Debito pubblico, ecco come gli stati finanziano la propria crescita

Redazione

Mai come in questo periodo storico, in cui l’Italia sta sprofondando in una grave crisi economica con conseguente recessione, si parla di indebitamento e si fa continuamente riferimento al debito pubblico italiano, che rischia di diventare abnorme, molto più di quanto effettivamente già non sia.

Ma essenzialmente cos’è il debito pubblico?

Il debito pubblico è il debito contratto da uno Stato per far fronte al proprio fabbisogno.

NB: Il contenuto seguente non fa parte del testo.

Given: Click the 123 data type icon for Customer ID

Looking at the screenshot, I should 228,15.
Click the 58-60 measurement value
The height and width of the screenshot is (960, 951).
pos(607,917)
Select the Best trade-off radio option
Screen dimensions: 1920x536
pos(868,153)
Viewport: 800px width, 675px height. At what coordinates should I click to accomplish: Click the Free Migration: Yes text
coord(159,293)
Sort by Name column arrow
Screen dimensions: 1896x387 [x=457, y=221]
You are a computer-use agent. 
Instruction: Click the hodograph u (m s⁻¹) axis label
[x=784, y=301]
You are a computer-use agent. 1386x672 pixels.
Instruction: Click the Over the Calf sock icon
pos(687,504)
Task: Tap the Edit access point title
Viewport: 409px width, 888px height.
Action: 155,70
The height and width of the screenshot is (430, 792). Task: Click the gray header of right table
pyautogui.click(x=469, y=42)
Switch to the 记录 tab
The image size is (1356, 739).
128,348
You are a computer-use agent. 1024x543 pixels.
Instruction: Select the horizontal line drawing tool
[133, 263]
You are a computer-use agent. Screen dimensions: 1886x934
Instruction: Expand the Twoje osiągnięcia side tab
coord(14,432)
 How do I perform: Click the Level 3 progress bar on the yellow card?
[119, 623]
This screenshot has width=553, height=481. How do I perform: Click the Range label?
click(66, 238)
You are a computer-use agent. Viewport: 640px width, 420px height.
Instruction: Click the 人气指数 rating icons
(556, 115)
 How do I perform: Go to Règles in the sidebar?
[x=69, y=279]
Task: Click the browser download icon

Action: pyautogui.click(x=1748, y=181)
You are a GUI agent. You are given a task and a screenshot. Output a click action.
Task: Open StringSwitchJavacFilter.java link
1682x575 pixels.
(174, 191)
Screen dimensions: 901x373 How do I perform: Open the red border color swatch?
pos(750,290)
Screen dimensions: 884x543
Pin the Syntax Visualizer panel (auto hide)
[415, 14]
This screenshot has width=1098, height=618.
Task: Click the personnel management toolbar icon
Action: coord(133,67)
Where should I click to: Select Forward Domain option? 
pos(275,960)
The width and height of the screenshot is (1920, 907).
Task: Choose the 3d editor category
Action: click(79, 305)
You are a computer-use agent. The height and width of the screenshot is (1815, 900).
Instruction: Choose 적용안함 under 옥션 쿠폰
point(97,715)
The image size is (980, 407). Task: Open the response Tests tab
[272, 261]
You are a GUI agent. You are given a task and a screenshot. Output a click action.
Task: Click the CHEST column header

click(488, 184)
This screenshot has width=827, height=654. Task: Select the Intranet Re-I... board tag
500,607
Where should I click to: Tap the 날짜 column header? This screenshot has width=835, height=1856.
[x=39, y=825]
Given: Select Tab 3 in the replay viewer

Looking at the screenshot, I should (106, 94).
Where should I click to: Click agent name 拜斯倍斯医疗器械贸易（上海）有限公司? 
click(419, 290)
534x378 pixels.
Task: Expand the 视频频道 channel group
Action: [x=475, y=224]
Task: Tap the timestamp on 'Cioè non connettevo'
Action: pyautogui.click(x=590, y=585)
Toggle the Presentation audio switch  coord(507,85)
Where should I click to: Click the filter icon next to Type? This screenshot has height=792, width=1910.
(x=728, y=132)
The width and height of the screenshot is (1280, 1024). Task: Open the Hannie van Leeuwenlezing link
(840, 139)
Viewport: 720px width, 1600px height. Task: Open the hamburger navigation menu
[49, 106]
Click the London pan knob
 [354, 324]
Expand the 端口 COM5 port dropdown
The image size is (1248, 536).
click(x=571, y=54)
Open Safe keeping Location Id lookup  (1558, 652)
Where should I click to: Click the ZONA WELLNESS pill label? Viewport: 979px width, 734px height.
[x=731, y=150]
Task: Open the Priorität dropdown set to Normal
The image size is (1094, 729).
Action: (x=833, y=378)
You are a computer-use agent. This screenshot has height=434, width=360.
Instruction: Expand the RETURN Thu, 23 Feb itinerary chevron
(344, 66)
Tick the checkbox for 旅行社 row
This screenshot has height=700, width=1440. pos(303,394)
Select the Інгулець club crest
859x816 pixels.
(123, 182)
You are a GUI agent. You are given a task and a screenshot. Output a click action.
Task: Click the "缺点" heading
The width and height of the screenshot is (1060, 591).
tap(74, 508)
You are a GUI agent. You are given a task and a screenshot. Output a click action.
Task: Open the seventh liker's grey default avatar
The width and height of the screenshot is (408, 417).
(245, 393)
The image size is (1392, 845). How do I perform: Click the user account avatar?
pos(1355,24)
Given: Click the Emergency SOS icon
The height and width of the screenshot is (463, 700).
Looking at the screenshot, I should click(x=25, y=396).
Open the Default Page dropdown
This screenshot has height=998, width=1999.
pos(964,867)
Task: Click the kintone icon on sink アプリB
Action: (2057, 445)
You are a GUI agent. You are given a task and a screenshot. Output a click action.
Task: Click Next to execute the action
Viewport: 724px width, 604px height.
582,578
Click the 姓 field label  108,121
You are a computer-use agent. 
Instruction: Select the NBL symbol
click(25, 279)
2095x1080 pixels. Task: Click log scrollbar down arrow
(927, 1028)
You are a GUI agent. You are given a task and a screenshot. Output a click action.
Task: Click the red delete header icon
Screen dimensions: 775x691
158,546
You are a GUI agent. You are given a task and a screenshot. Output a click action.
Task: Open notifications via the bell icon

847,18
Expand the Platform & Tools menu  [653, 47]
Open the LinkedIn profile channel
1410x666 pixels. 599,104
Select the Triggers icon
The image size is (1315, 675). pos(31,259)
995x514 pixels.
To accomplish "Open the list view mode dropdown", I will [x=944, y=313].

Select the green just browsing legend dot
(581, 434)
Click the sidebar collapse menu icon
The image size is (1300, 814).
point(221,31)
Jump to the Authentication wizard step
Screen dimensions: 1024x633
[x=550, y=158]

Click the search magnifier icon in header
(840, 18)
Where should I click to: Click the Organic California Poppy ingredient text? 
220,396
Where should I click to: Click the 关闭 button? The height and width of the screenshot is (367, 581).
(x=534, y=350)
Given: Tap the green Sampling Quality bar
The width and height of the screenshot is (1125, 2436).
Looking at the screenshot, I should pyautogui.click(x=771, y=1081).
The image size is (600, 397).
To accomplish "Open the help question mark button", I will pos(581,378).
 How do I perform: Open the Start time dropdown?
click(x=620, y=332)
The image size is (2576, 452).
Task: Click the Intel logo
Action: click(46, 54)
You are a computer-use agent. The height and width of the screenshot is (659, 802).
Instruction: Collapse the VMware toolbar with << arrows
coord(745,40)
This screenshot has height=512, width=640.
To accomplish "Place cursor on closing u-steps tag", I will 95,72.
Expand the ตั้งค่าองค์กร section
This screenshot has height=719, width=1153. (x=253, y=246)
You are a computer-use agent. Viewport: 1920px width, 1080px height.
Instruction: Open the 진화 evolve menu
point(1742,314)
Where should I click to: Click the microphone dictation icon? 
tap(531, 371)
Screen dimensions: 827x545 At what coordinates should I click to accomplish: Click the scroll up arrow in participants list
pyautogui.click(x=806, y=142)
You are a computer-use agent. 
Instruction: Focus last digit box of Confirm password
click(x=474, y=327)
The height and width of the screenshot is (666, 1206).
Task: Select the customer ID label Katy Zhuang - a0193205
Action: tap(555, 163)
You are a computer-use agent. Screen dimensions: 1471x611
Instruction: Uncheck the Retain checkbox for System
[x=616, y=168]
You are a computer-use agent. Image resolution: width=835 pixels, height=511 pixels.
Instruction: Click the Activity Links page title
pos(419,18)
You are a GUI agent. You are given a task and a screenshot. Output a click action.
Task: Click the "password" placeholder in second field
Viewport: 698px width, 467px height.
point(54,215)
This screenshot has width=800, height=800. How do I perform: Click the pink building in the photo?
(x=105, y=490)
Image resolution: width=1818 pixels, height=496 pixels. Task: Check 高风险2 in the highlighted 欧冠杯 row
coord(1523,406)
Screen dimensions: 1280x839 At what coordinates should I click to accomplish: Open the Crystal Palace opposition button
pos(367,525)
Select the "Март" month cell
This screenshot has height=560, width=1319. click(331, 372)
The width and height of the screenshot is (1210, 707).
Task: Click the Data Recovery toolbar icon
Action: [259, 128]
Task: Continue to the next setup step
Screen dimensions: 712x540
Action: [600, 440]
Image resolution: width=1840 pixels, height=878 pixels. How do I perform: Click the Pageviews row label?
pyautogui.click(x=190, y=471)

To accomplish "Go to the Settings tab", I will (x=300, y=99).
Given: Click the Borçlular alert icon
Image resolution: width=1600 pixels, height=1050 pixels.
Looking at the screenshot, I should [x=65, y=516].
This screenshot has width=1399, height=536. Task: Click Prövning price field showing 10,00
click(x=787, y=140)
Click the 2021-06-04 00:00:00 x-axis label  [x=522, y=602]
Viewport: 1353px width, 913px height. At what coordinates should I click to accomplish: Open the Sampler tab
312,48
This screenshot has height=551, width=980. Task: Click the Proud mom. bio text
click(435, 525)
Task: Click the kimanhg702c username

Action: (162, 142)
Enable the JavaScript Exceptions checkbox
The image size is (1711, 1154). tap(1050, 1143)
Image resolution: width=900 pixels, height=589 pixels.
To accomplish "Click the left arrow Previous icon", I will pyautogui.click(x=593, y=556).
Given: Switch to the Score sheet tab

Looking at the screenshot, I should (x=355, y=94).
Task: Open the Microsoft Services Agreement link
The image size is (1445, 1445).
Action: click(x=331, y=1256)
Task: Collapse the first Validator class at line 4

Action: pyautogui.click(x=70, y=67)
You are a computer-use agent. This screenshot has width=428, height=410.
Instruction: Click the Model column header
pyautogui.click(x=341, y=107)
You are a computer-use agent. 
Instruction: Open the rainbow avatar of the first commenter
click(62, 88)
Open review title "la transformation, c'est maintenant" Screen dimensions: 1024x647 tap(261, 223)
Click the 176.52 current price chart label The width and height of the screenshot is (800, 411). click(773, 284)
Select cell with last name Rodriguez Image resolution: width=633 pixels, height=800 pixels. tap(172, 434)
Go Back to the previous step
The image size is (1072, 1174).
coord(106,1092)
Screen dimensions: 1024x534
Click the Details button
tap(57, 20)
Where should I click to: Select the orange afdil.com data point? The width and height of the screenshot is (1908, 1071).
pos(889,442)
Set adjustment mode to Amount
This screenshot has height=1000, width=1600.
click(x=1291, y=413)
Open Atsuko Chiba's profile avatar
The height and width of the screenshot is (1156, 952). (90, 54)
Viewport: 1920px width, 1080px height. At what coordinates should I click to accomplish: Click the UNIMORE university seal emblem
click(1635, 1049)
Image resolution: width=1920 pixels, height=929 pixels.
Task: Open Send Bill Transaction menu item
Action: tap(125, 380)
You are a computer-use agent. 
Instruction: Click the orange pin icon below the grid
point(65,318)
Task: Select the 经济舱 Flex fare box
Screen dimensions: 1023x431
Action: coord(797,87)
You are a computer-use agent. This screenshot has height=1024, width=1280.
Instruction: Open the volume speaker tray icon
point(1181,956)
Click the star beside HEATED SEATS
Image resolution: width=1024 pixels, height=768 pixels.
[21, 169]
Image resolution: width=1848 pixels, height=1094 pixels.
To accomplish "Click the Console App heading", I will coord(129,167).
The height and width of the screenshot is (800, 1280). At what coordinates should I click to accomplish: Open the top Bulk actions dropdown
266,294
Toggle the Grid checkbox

Grazie al debito pubblico ogni Stato finanzia la propria crescita economica, i servizi che offre ai cittadini e gli investimenti.

Naturalmente, in periodo di crisi, lo stato deve finanziare cifre maggiori per riuscire a far fronte a tutti i suoi impegni, ed è per questo che quindi il suo debito lievita inesorabilmente.

Il debito viene contratto con soggetti pubblici e privati, nazionali o esteri: si va, in pratica, dal singolo risparmiatore alle imprese, alle banche, agli Stati. 

Diversificati sono gli strumenti tramite i quali lo stato si può finanziare, ma i più utilizzati sono i Btp (Buoni del tesoro poliennali con scadenza variabile da 3 a 50 anni), i Cct (Certificati di credito del tesoro) e i Ccteu.